Russell Ivanovic runs a small mobile-app company called Shifty Jelly, which makes a pod-casting program called Pocket Casts. The app enjoys favorable reviews on the Apple Store and is quite popular in Ivanovic's home country of Australia.

Until recently Ivanovic also had his app on the Amazon Appstore. That was, however, until they agreed to a certain Amazon promotion. Now the business owner has pulled his product from Amazon's store and is warning other developers that they should consider doing the same.

Seattle Weekly spoke via Skype with Ivanovic in Australia last night (or this afternoon, Aussie time) and he laid out a story that he'd originally blogged about and has since gone viral (at least viral among the mobile-app-developing crowd).

Amazon runs a promotion on its Appstore called Free App of the Day, where the company offers a normally non-free app at no charge as a way of promoting it. The only catch: The developer earns no money whatsoever from sales while it's free.

Ivanovic says he and his business partner argued over whether the deal was worth it, then finally decided to give it a shot. "We wanted to try and experiment," Ivanovic explains. "We thought 'Well, Amazon knows how to sell its apps, maybe the exposure will pay off.'"

Ivanovic was both right and wrong. It turned out that the Free App of the Day Promotion was a hit. In that single day Shifty Jelly went from selling about 20 apps per day to selling 101,491 in 24 hours.

Under normal circumstances those sales would have brought the small company nearly $55,000.

But they got nothing.

appstore results01.jpg
Sales from the days up to running Amazon's Free App promotion.
"That's not why were upset," Ivanovic says. "We're angry because the promotion was supposed to improve sales afterward. That never happened."

After the deal went down, Pocket Casts sales returned instantly to its dismal sales rate, Ivanovic says. And shortly afterward, the app Amazon downgraded Pocket Casts from $1.99 to $.99.

Interestingly, despite the post-sale slump (back to about 20 per day), Ivanovic says his app was consistently listed as one of the top sellers by Amazon, giving the impression that very few sales are made on the Appstore, period.
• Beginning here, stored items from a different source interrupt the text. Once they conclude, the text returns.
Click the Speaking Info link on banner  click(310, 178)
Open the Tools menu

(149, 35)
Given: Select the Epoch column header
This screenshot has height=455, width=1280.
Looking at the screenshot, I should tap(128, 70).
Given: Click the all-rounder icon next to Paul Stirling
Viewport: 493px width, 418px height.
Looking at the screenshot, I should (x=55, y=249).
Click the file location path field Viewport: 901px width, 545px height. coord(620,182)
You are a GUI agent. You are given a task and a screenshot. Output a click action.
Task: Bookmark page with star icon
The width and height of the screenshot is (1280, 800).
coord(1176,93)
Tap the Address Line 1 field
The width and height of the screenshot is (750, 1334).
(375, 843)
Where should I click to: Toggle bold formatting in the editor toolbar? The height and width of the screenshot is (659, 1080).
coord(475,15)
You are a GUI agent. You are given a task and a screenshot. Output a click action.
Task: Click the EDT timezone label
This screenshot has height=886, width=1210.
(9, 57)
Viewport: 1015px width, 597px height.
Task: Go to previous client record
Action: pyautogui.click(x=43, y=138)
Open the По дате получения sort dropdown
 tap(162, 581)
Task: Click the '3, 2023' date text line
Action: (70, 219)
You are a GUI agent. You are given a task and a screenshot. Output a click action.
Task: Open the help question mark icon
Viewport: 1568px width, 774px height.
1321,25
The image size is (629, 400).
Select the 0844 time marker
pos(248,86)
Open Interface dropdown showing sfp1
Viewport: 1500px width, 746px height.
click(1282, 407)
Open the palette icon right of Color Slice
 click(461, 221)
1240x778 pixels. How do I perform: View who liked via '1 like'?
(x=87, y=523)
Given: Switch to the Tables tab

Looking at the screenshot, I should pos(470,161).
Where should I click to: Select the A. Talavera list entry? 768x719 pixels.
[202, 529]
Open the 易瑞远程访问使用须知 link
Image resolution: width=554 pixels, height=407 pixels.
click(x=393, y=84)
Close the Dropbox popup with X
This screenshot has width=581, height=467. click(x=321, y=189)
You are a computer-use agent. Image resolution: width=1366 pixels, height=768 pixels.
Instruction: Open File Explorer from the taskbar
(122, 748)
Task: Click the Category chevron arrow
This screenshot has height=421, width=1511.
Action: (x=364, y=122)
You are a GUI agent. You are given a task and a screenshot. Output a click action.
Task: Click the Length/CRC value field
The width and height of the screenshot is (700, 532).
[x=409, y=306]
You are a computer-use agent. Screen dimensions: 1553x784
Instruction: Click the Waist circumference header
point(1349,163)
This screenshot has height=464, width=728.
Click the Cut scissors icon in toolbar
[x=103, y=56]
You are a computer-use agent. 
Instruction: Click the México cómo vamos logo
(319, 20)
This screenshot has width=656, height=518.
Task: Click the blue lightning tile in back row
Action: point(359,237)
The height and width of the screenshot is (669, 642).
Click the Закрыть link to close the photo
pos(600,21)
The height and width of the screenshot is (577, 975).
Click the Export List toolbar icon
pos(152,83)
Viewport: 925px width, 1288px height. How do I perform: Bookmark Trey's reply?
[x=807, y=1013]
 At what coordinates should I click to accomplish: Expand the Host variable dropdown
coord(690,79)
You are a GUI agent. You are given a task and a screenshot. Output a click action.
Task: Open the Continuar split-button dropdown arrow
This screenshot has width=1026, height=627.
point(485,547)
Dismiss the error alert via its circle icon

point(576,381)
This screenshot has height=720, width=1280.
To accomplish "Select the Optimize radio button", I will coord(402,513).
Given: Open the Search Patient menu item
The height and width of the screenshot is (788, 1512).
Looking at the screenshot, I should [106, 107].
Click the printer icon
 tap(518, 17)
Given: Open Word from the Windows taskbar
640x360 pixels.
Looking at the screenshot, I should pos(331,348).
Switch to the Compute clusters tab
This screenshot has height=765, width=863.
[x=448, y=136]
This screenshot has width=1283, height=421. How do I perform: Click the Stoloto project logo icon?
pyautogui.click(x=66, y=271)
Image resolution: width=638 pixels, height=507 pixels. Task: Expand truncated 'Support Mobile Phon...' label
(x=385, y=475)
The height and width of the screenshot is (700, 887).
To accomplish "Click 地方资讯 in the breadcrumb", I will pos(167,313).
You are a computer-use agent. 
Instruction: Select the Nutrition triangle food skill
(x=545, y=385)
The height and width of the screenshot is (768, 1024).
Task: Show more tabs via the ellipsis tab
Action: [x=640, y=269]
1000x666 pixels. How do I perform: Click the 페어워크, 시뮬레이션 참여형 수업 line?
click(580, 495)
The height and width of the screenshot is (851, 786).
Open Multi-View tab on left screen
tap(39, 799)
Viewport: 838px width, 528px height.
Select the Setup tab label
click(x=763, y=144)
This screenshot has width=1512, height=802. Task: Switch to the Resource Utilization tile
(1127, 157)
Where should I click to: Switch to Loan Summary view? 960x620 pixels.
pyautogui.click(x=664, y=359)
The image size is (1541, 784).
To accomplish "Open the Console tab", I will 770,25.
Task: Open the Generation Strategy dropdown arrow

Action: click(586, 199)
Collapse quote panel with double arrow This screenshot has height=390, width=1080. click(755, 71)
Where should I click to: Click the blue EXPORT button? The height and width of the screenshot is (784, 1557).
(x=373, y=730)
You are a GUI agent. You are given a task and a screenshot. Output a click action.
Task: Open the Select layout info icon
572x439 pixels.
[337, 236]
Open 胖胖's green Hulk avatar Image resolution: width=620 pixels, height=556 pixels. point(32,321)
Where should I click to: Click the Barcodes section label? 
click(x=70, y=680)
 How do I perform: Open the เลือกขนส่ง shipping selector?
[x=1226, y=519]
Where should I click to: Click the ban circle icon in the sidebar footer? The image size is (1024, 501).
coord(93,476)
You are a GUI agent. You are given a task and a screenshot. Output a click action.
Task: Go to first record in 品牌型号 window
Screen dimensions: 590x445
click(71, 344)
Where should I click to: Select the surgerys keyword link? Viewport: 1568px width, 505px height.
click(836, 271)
Not long after the sales dried up, Ivanovic pulled the plug and took his product off the store in disgust.

His beef, he says, isn't that he got slipped a deal he didn't sign up for. It's that the deal he did sign up for is a shitty one. "I felt it's all about trying to put free apps up and promote their store," he says of Amazon. "I wonder if they're doing that at the express of the developers themselves."

Since posting the story on his blog, Ivanovic says he's heard from several other app makers who feel the same way, like this one, who took his app off the store and is offering refunds to anyone who bought it through Amazon.

It should be noted that Amazon is the only major app carrier to offer the kind of free promotion it does. Both the Apple App Store and Google's Android Market keep the payout ratios the same for developers regardless of promotions (if they ever run them at all).

Amazon didn't immediately respond to a request for comment.

Ivanovic says the Free App of the Day promotion might work for certain apps where brief exposure is all they need.

But his advice for the average developer who wants some return on their investment is "stick with Apple or Google."